◆ 任务清单
A) 请把这篇讲 Elasticsearch term filter 的文章中以“POST /post/_doc/_bulk”开头、一直到“能对系统代码还有一定的影响。”为止的部分原样抄写下来。
B) 根据这篇讲 Elasticsearch term filter 的文章回答下列问题：
(i) 测试数据里 articleID 为 "QQPX-R-3956-#aD8" 的帖子，hidden 字段的值是什么？
(ii) 按文中说法，es 5.2以上版本中 articleID.keyword 默认最多保留多少个字符？
(iii) es 默认生成的 mapping 里，userID 字段的类型是什么？
C) 从这篇讲 Elasticsearch term filter 的文章现有内容的末尾往下续写。

◆ 文档摘录
---

Elasticsearch结构化搜索 term filter来搜索数据

115 阅读 0 评论 76 点赞

我是靠谱客的博主精明铅笔，最近开发中收集的这篇文章主要介绍Elasticsearch结构化搜索 term filter来搜索数据，觉得挺不错的，现在分享给大家，希望可以做个参考。

概述

案例：

一. 根据用户ID、是否隐藏、帖子ID、发帖日期来搜索帖子

插入一些测试帖子数据

POST /post/_doc/_bulk
{ "index": { "_id": 1 }}
{ "articleID" : "XHDK-A-1293-#fJ3", "userID" : 1, "hidden": false, "postDate": "2017-01-01" }
{ "index": { "_id": 2 }}
{ "articleID" : "KDKE-B-9947-#kL5", "userID" : 1, "hidden": false, "postDate": "2017-01-02" }
{ "index": { "_id": 3 }}
{ "articleID" : "JODL-X-1937-#pV7", "userID" : 2, "hidden": false, "postDate": "2017-01-01" }
{ "index": { "_id": 4 }}
{ "articleID" : "QQPX-R-3956-#aD8", "userID" : 2, "hidden": true, "postDate": "2017-01-02" }

刚开始的时候，先用4个字段，因为整个es是支持json document格式的，所以说扩展性和灵活性非常之好。如果后续随着业务需求的增加，要在document中增加更多的field，那么我们可以很方便的随时添加field。但是如果是在关系型数据库中，比如mysql，我们建立了一个表，现在要给表中新增一些column，那就很坑爹了，必须用复杂的修改表结构的语法去执行。而且可能对系统代码还有一定的影响。

看一下es默认生成的mapping结构

GET /post/_mapping
{
"post" : {
"mappings" : {
"properties" : {
"articleID" : {
"type" : "text",
"fields" : {
"keyword" : {
"type" : "keyword",
"ignore_above" : 256
}
}
},
"hidden" : {
"type" : "boolean"
},
"postDate" : {
"type" : "date"
},
"userID" : {
"type" : "long"
}
}
}
}
}

现在es 5.2以上版本，type 等于 text时，默认会设置两个field，一个是field本身，比如articleID，就是分词的；还有一个的话，就是field.keyword，articleID.keyword，默认不分词，会最多保留256个字符

根据用户ID搜索帖子

GET /post/_search
{
"query": {
"constant_score": {
"filter": {
"term": {
"userID": 1
}
}
}
}
}

term filter/query：对搜索文本不分词，直接拿去倒排索引中匹配，你输入的是什么，就去匹配什么
比如说，如果对搜索文本进行分词的话，“helle world” --> “hello”和“world”，两个词分别去倒排索引中匹配
term。不分词则，“hello world” --> “hello world”，直接去倒排索引中匹配“hello world”

---

◆ 数据摘录
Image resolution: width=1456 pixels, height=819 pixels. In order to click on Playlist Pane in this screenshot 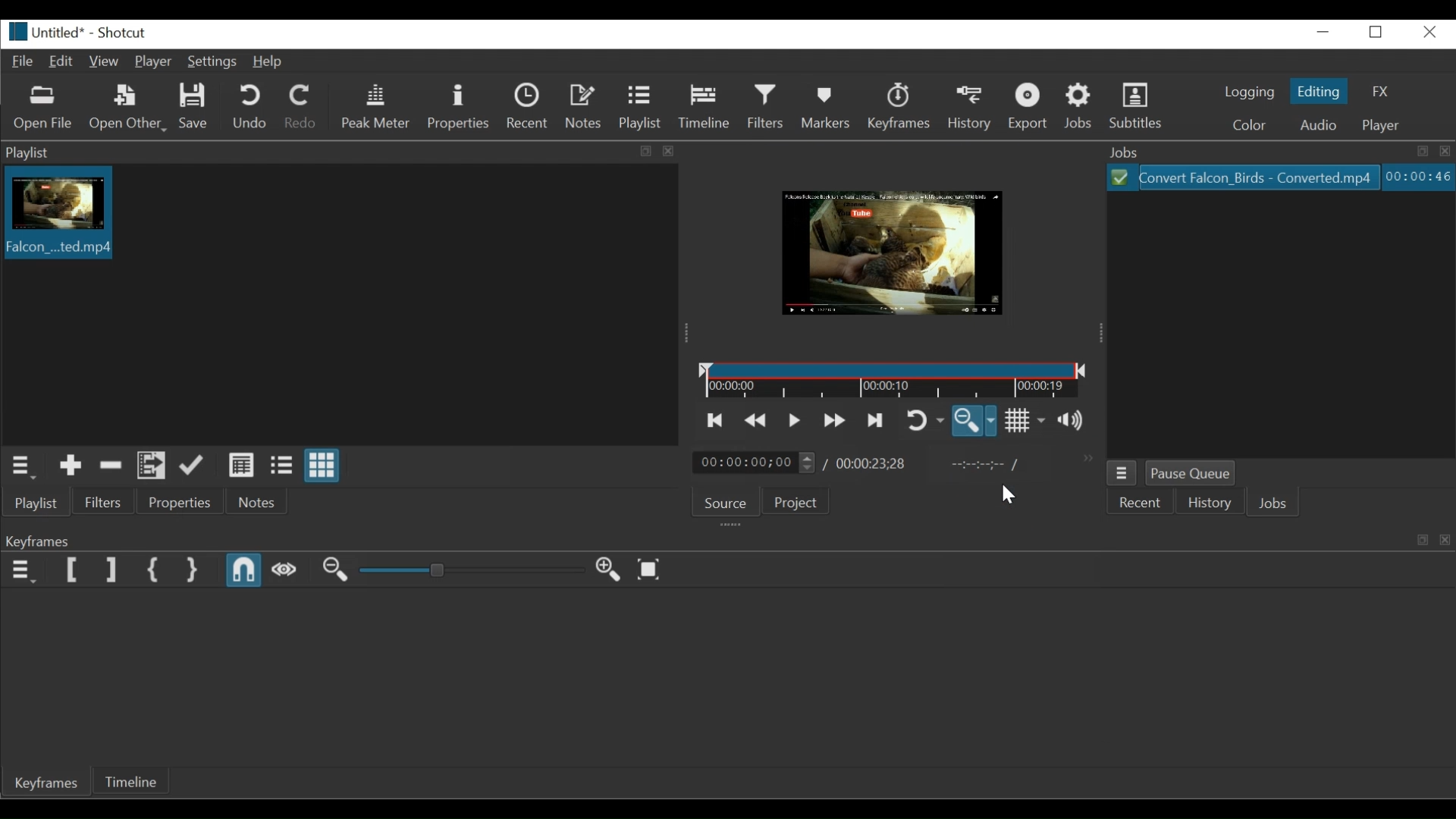, I will do `click(342, 153)`.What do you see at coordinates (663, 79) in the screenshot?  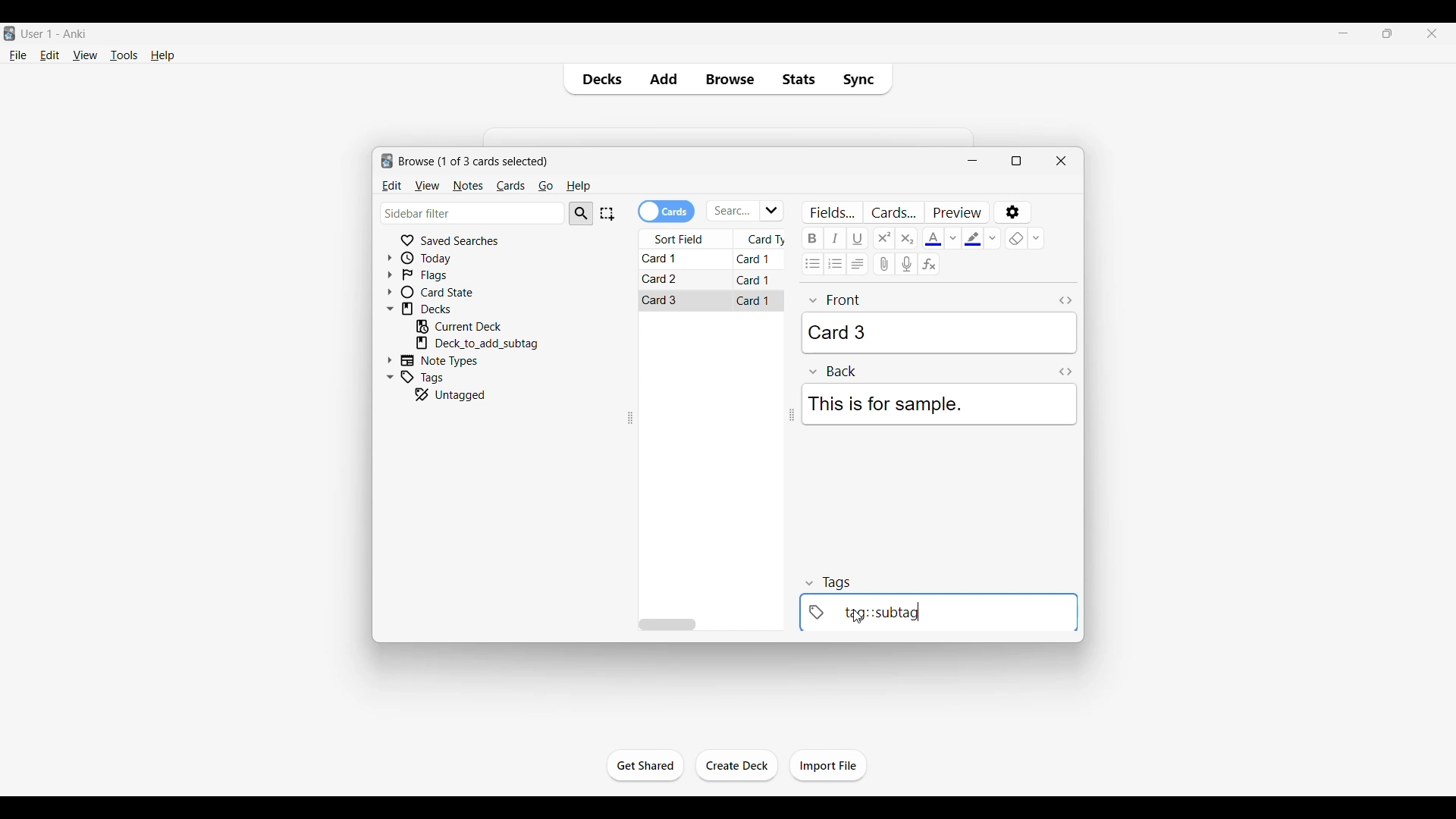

---

◆ 练习结果
A)
POST /post/_doc/_bulk
{ "index": { "_id": 1 }}
{ "articleID" : "XHDK-A-1293-#fJ3", "userID" : 1, "hidden": false, "postDate": "2017-01-01" }
{ "index": { "_id": 2 }}
{ "articleID" : "KDKE-B-9947-#kL5", "userID" : 1, "hidden": false, "postDate": "2017-01-02" }
{ "index": { "_id": 3 }}
{ "articleID" : "JODL-X-1937-#pV7", "userID" : 2, "hidden": false, "postDate": "2017-01-01" }
{ "index": { "_id": 4 }}
{ "articleID" : "QQPX-R-3956-#aD8", "userID" : 2, "hidden": true, "postDate": "2017-01-02" }

刚开始的时候，先用4个字段，因为整个es是支持json document格式的，所以说扩展性和灵活性非常之好。如果后续随着业务需求的增加，要在document中增加更多的field，那么我们可以很方便的随时添加field。但是如果是在关系型数据库中，比如mysql，我们建立了一个表，现在要给表中新增一些column，那就很坑爹了，必须用复杂的修改表结构的语法去执行。而且可能对系统代码还有一定的影响。

B)
(i) true
(ii) 256个
(iii) long

C)
搜索没有隐藏的帖子

GET /post/_search
{
"query": {
"constant_score": {
"filter": {
"term": {
"hidden": false
}
}
}
}
}

根据发帖日期搜索帖子

GET /post/_search
{
"query": {
"constant_score": {
"filter": {
"term": {
"postDate": "2017-01-01"
}
}
}
}
}

根据帖子ID搜索帖子

GET /post/_search
{
"query": {
"constant_score": {
"filter": {
"term": {
"articleID": "XHDK-A-1293-#fJ3"
}
}
}
}
}
结果：你会发现这里没有搜索到，因为进行分词了
{
"took" : 3,
"timed_out" : false,
"_shards" : {
"total" : 1,
"successful" : 1,
"skipped" : 0,
"failed" : 0
},
"hits" : {
"total" : {
"value" : 0,
"relation" : "eq"
},
"max_score" : null,
"hits" : [ ]
}
}
如下不分词：
GET /post/_search
{
"query": {
"constant_score": {
"filter": {
"term": {
"articleID.keyword": "XHDK-A-1293-#fJ3"
}
}
}
}
}
下面可以看到不分词：
{
"took" : 2,
"timed_out" : false,
"_shards" : {
"total" : 1,
"successful" : 1,
"skipped" : 0,
"failed" : 0
},
"hits" : {
"total" : {
"value" : 1,
"relation" : "eq"
},
"max_score" : 1.0,
"hits" : [
{
"_index" : "post",
"_type" : "_doc",
"_id" : "1",
"_score" : 1.0,
"_source" : {
"articleID" : "XHDK-A-1293-#fJ3",
"userID" : 1,
"hidden" : false,
"postDate" : "2017-01-01"
}
}
]
}
}

articleID.keyword，是es新的版本内置建立的field，就是不分词的。所以一个articleID过来的时候，会建立两次索引，一次是自己本身，是要分词的，分词后放入倒排索引；另外一次是基于articleID.keyword，不分词，保留256个字符最多，直接一个字符串放入倒排索引中。

所以term filter，对text过滤，可以考虑使用内置的field.keyword来进行匹配。但是有个问题，默认就保留256个字符。所以尽可能还是自己去手动建立索引，指定not_analyzed吧。在新版本的es中，不需要指定not_analyzed也可以，将type=keyword即可。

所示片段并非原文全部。